PARBOABOA - Dengan latar krisis iklim yang mengancam kehidupan, Eka Kurniawan dalam cerpen Sumur menyuguhkan kisah cinta tragis yang penuh kesedihan dan konflik.
Dirilis pada Juni 2021, cerpen ini diterbitkan oleh Gramedia Pustaka. Cerita ini pun juga membawa pembaca ke dalam perenungan mendalam tentang dampak perubahan alam bagi psikologis dan kehidupan manusia.
Sumur memiliki ketebalan 51 halaman yang menjadikannya sebagai karya eksklusif karena hanya dicetak sekali dengan jumlah 2000 eksemplar.
Dalam cerpen ini, ia memberikan sebuah penggambaran tentang problematika kehidupan manusia akibat sumber mata air yang mulai mengering, krisis pangan, kelaparan hingga kematian yang digambarkan secara jelas sehingga dapat membangkitkan imajinasi pembaca.
Eka menuliskan Sumur sebagai cerpen yang penuh kemurungan. Air, yang menjadi simbol kehidupan, berubah menjadi sumber kesedihan, terutama bagi dua tokoh sentral, Siti dan Toyib.
Toyib, sejak kecil, sudah menyimpan perasaan terhadap Siti. Cintanya begitu dalam sehingga ia rela menghabiskan waktu hanya untuk memikirkan Siti, bahkan sebelum berangkat sekolah sekalipun.
Namun sayangnya, kisah cinta mereka harus berakhir tragis ketika terjadi konflik antara ayah Toyib dan ayah Siti.

# INSTRUKSI YANG DIBERIKAN A:
Daftarkan setiap baris catatan di bawah ini yang memuat kata "height". Perhatikan huruf besar dan kecilnya.

# CATATAN TUGAS:
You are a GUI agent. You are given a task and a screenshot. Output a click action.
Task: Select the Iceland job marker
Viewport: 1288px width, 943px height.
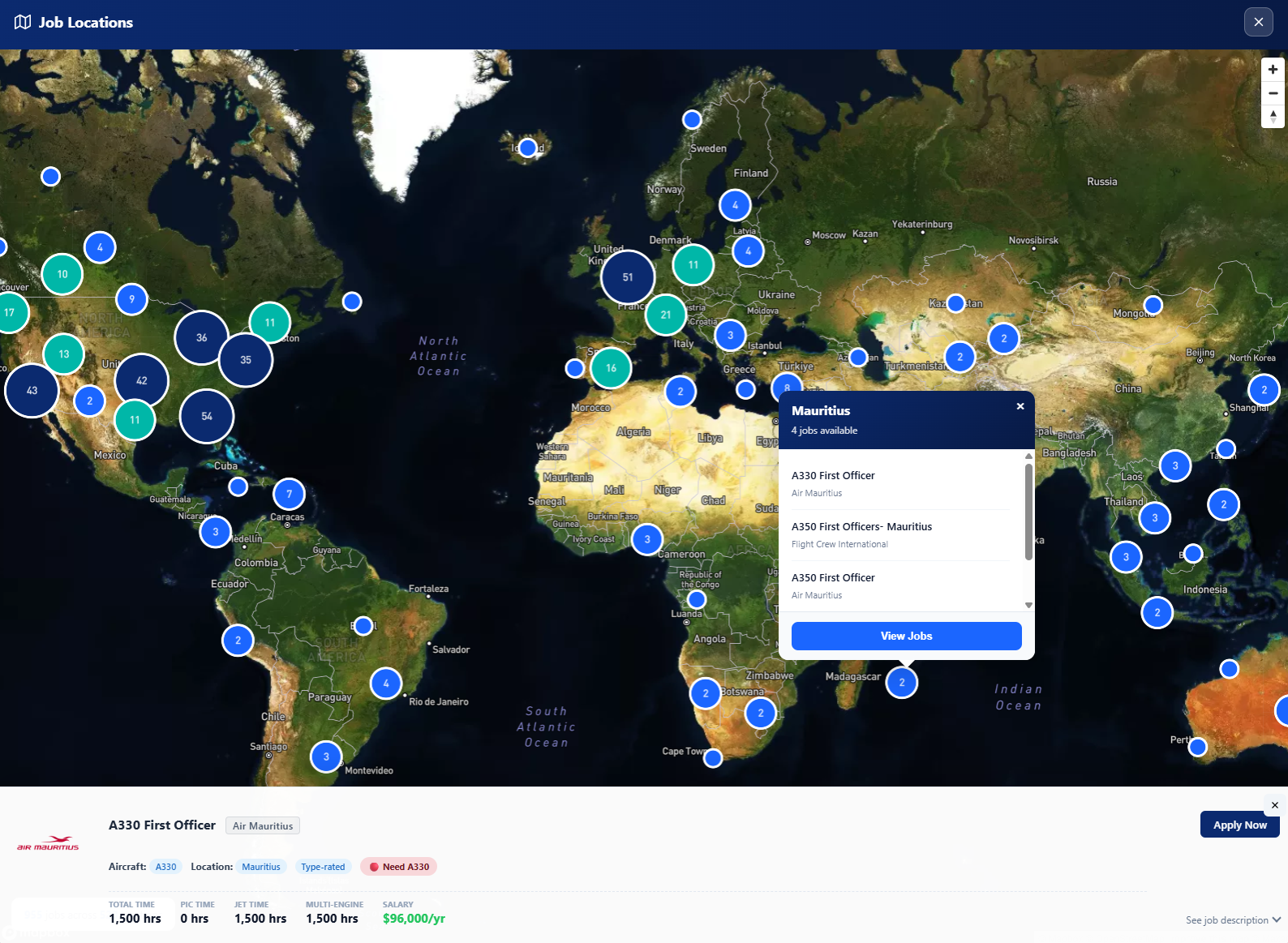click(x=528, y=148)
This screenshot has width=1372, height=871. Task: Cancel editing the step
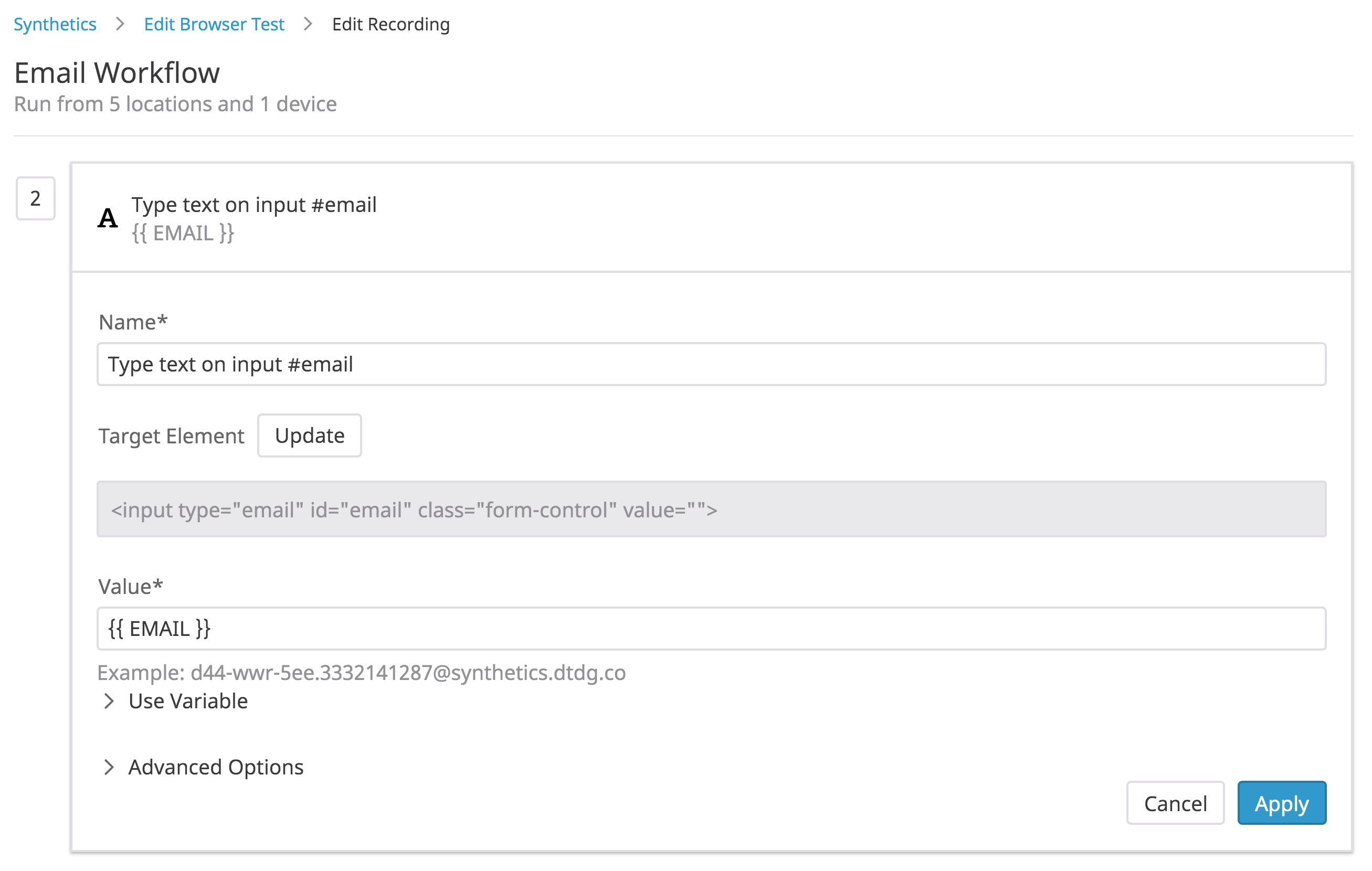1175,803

* * *

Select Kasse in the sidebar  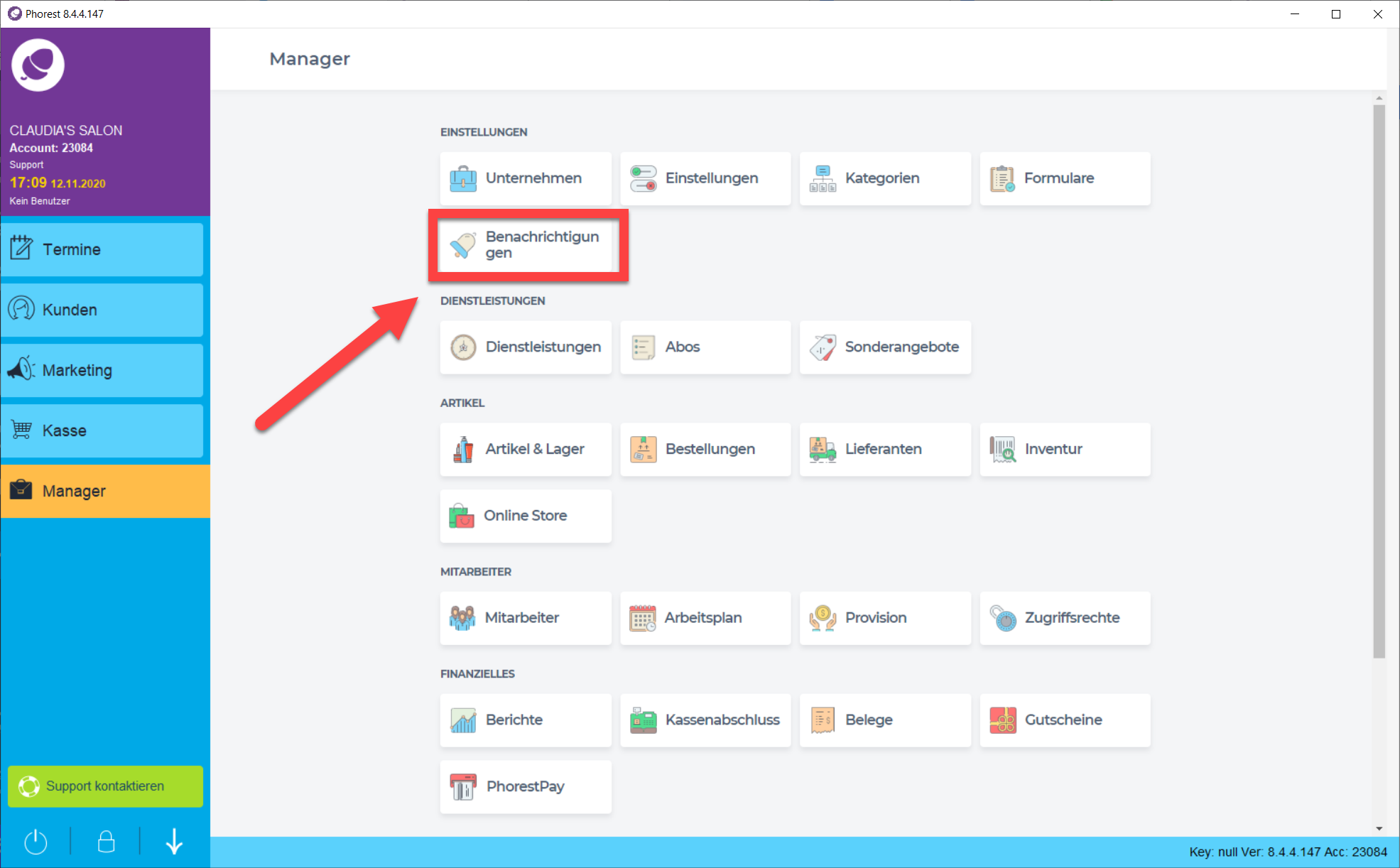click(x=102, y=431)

# INSTRUKSI YANG DIBERIKAN B:
Tuliskan kembali secara persis bagian ulasan cerpen Sumur di atas, mulai dari "Eka menuliskan Sumur" hingga dan termasuk "dan ayah Siti.".

# JAWABAN LENGKAP A:
Viewport: 1288px width, 943px height.
This screenshot has width=1372, height=871. Task: Cancel editing the step

# JAWABAN LENGKAP B:
Eka menuliskan Sumur sebagai cerpen yang penuh kemurungan. Air, yang menjadi simbol kehidupan, berubah menjadi sumber kesedihan, terutama bagi dua tokoh sentral, Siti dan Toyib.
Toyib, sejak kecil, sudah menyimpan perasaan terhadap Siti. Cintanya begitu dalam sehingga ia rela menghabiskan waktu hanya untuk memikirkan Siti, bahkan sebelum berangkat sekolah sekalipun.
Namun sayangnya, kisah cinta mereka harus berakhir tragis ketika terjadi konflik antara ayah Toyib dan ayah Siti.